Theory and Media Studies Colloquium: John Guillory

Event time: 
Friday, January 27, 2017 - 4:00pm
Location: 
Linsly-Chittenden Hall (LC), LC 319 See map
63 High St.
New Haven, CT 06511
Event description: 

John Guillory’s teaching and research focus on two areas: early modern literature, and the histories of criticism, literary theory, and literary scholarship. In his period field, he is currently working on a book entitled, “Things of Heaven and Earth: Figures of Philosophy in English Renaissance Writing.” This study looks at the emergence of the philosopher as a distinct social type in the Renaissance, and at the complex interrelations between philosophy and theology on the one side, and philosophy and literature on the other. Several chapters from this monograph have been published, including essays on Shakespeare, Bacon, and Milton.
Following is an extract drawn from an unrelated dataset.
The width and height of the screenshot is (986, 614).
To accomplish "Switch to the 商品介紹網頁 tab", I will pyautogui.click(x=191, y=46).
He is further interested in studying the development of discursive prose in the early modern period, especially in relation to norms of “clarity” and the long decline of rhetoric. In the area of the history and sociology of criticism, he has published on topics that include the problem of canon formation, the American reception of Pierre Bourdieu, the history of literacy, the theory of reading, the theory of pedagogy, professionalization and graduate education, science studies, the evaluation of scholarship, and media studies. He is currently working on a disciplinary history entitled, “Literary Study in the Age of Professionalism.” This study undertakes a sociology of literary study in the context of the professionalization of science and scholarship in the new American university of the later nineteenth century. Essays from this work have been published on several topics, including early disciplinary formations such as philology and belles lettres, and the concurrent demise of the rhetorical curriculum and rise of bureaucratic writing genres such as the memorandum.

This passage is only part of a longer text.